In Hungary, which also uses the Sinopharm vaccine, some have also expressed worry that they are not fully protected from COVID-19, and have demanded third doses.
COLOMBO, Sri Lanka — Sri Lanka has received 1.5 million doses of the Moderna vaccine from the U.S. through the U.N.-backed COVAX facility.
It was the second shipment to Sri Lanka from the global COVAX effort after an AstraZeneca delivery in March.
Sri Lanka has given 36% of its population their first vaccine dose while 13% have received both doses.
Its vaccination campaign was set back by halted shipments of AstraZeneca from the Indian producer. It then turned to Sinopharm, Sputnik V and Pfizer to get its population inoculated.
Sri Lanka has confirmed 279,059 coronavirus infections with 3,611 fatalities.

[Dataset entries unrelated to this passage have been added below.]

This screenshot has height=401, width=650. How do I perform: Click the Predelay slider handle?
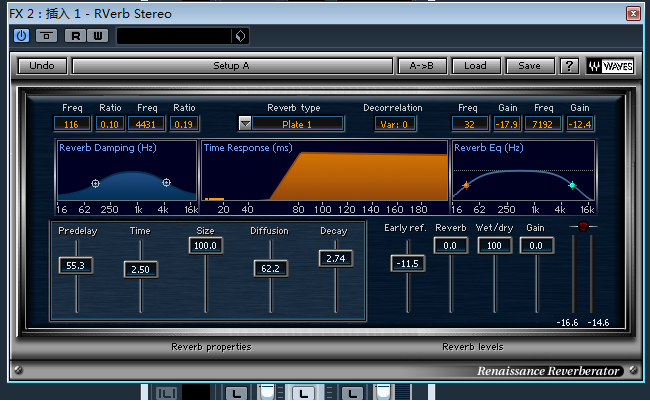75,266
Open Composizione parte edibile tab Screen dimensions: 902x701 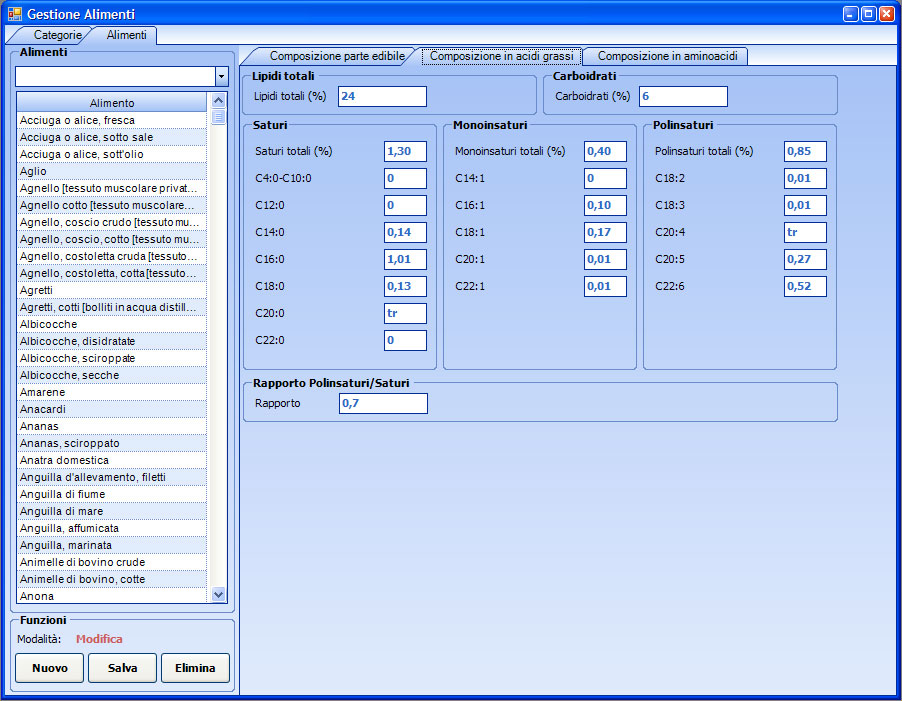click(336, 56)
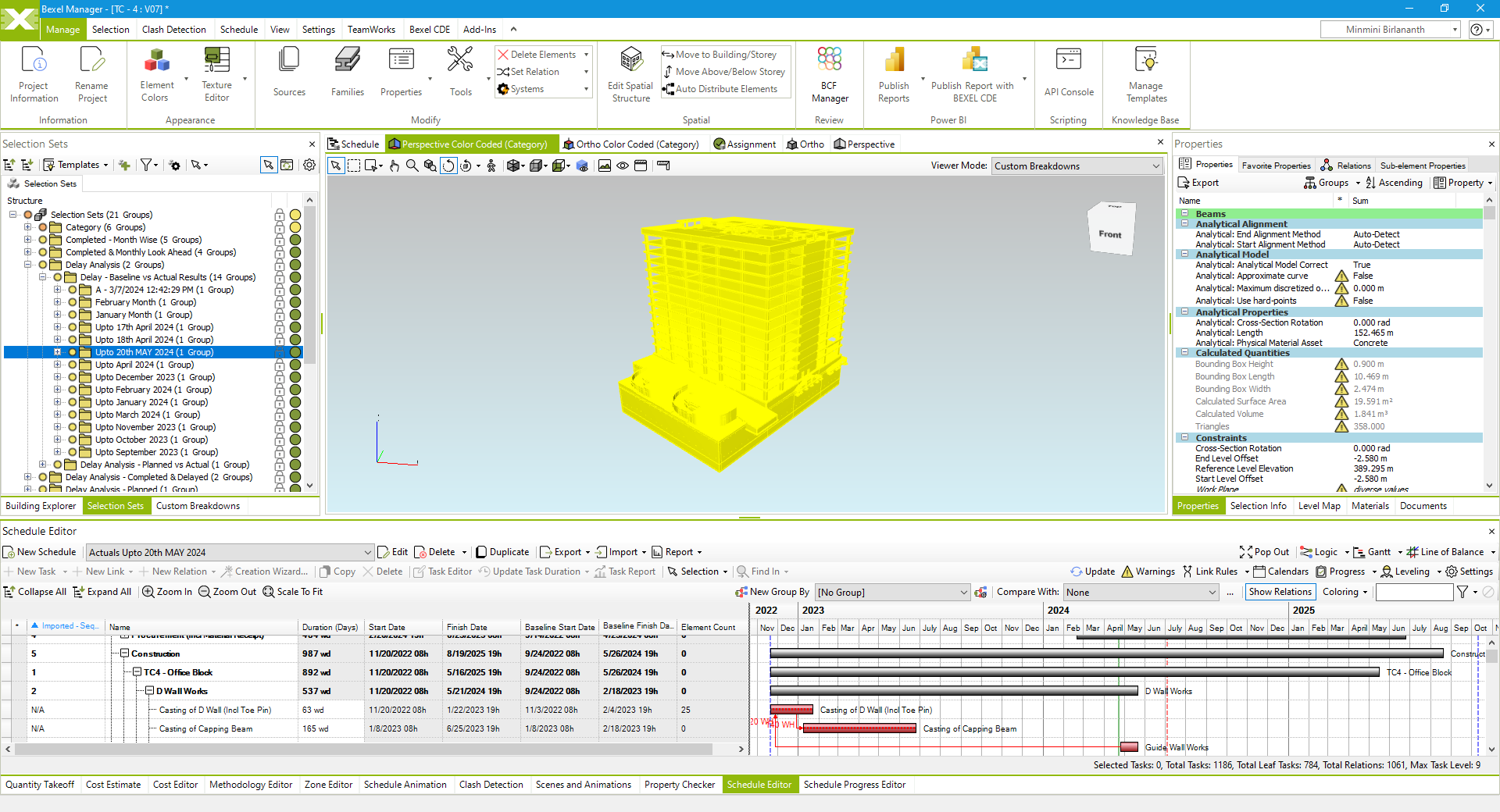Click Scale To Fit button
The image size is (1500, 812).
[293, 592]
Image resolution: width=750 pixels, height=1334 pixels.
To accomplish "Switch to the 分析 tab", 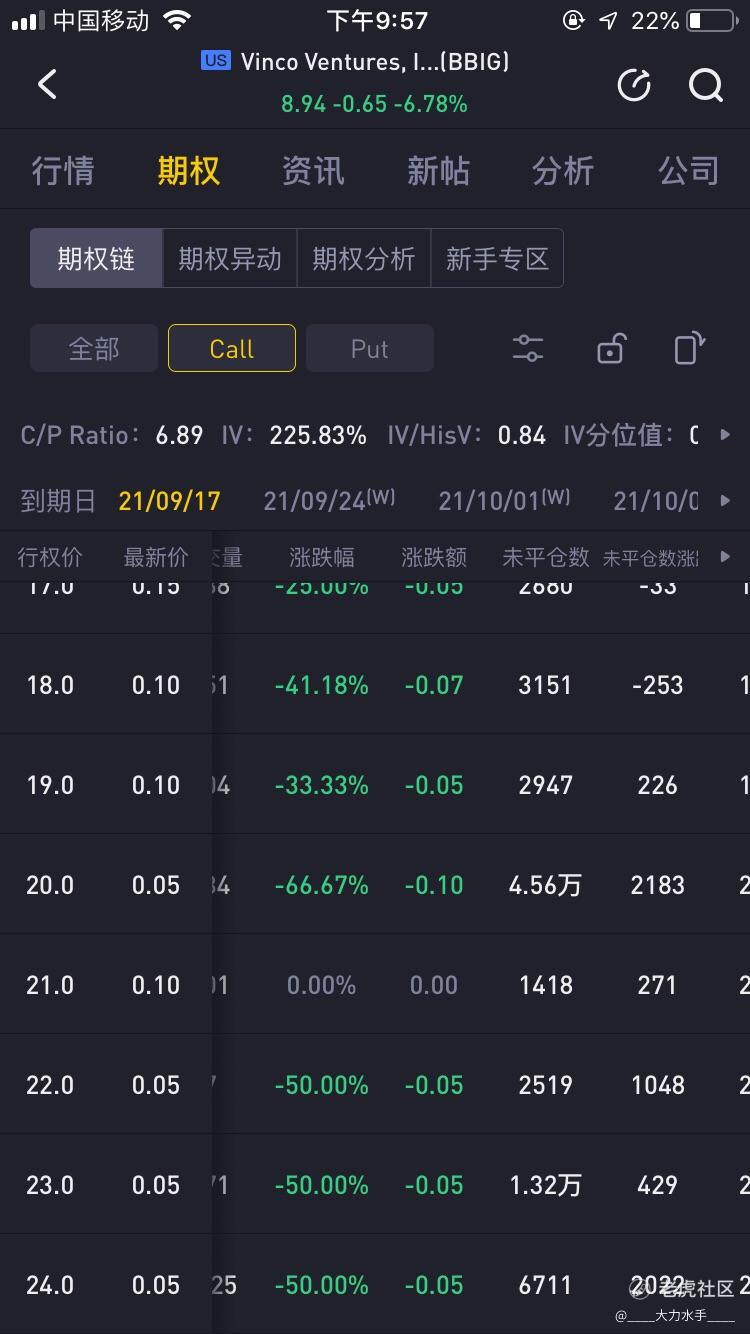I will click(563, 171).
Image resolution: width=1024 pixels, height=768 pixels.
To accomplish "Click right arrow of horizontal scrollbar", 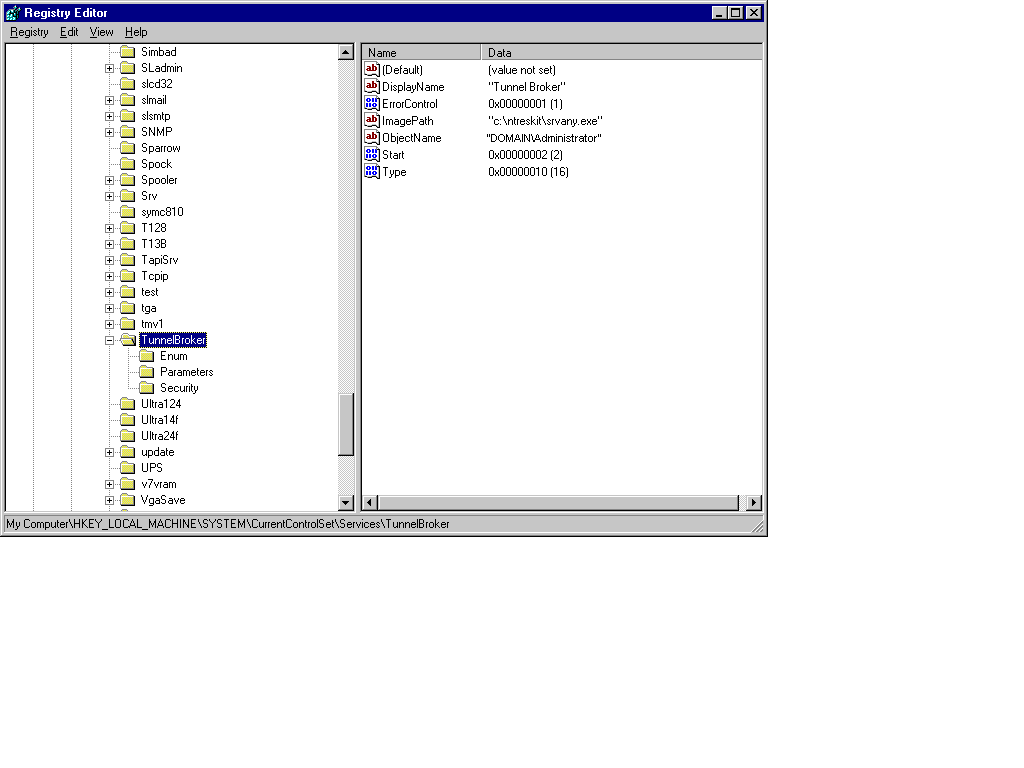I will (x=753, y=503).
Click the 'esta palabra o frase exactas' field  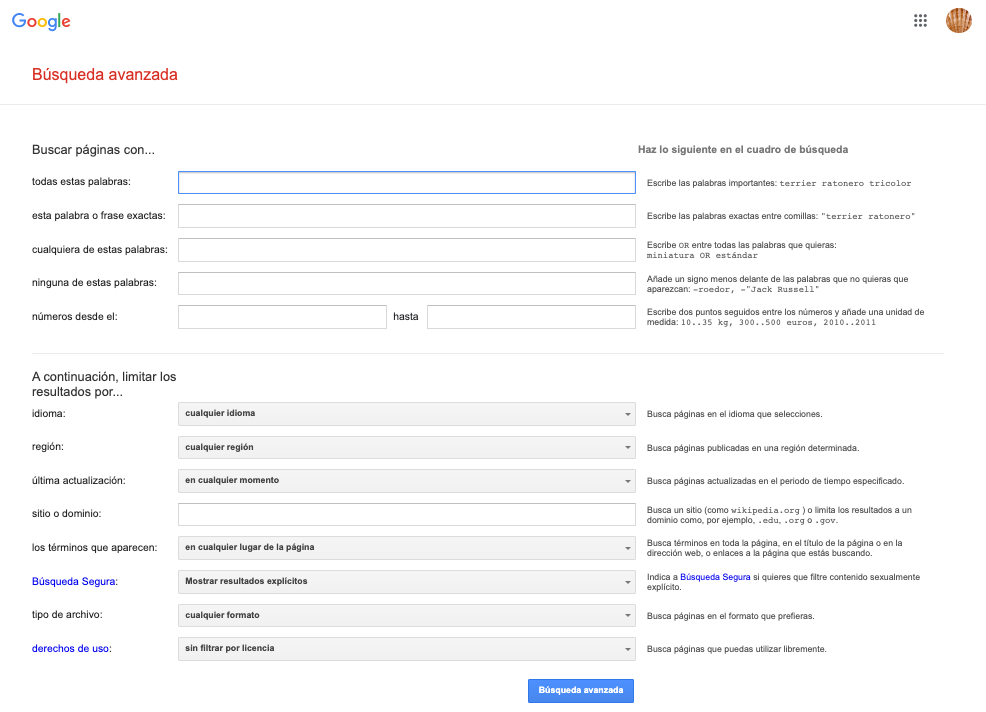click(x=406, y=216)
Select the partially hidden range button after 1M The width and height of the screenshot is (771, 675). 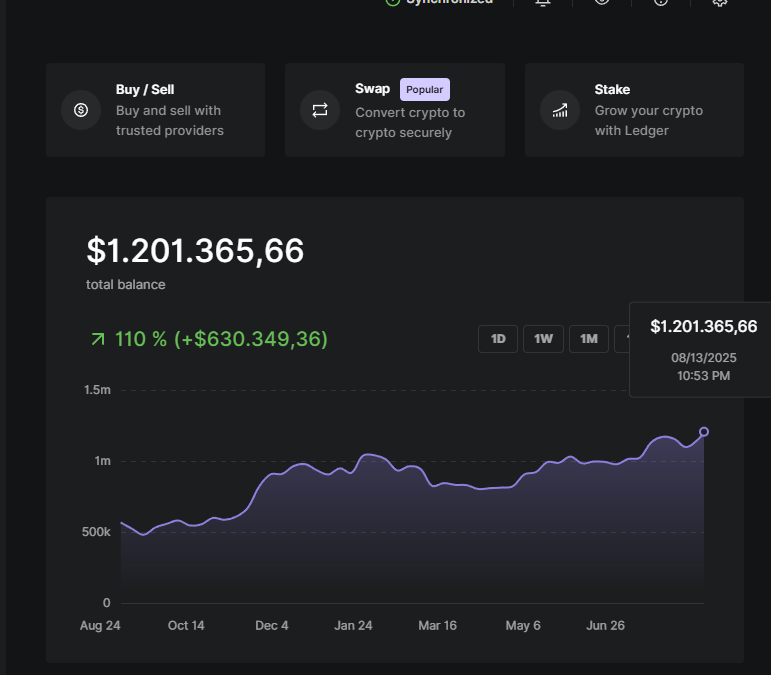click(x=622, y=339)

TORONTO — Prime Minister Justin Trudeau said on Thursday Canada could start allowing fully vaccinated Americans into Canada as of mid-August for non-essential travel and should be in a position to welcome fully vaccinated travelers from all countries by early September.
Trudeau spoke with leaders of Canada’s provinces and his office released a readout of the call. He noted that if Canada’s current positive path of vaccination rate and public health conditions continue the border can open.
“Canada would be in a position to welcome fully vaccinated travelers from all countries by early September,” the readout said. “He noted the ongoing discussions with the United States on reopening plans, and indicated that we could expect to start allowing fully vaccinated U.S. citizens and permanent residents into Canada as of mid-August for non-essential travel.”
Trudeau noted Canada continues to lead G20 countries in vaccination rates with approximately 80% of eligible Canadians receiving one dose and over 50% of eligible Canadians fully vaccinated. He said case numbers and severe illness continue to decline.
SEOUL, South Korea – South Korean officials are pushing for tightened pandemic restrictions beyond the hard-hit capital area as they wrestle with a record-breaking surge in coronavirus cases.
Prime Minister Kim Boo-kyum during a virus meeting Friday called for all local governments outside the greater Seoul area to simultaneously enforce four-person limits on gatherings after 6 p.m. to slow the viral spread.
Permitted social bubbles are even smaller in Seoul and nearby Gyeonggi province and Incheon, where officials are enforcing the strongest “Level 4” restrictions that prohibit gatherings of three or more people after 6 p.m., ban visitors at hospitals and nursing homes, and shut down nightclubs and churches.
Lee Ki-Il, deputy minister of health care policy at South Korea’s Health Ministry, said national government officials will discuss Kim’s proposal with local governments and could announce a decision over the weekend.
The Korea Disease Control and Prevention Agency reported another new 1,536 coronavirus cases, the 10th straight day of over 1,000. The country’s caseload is now at 175,046, including 2,051 deaths.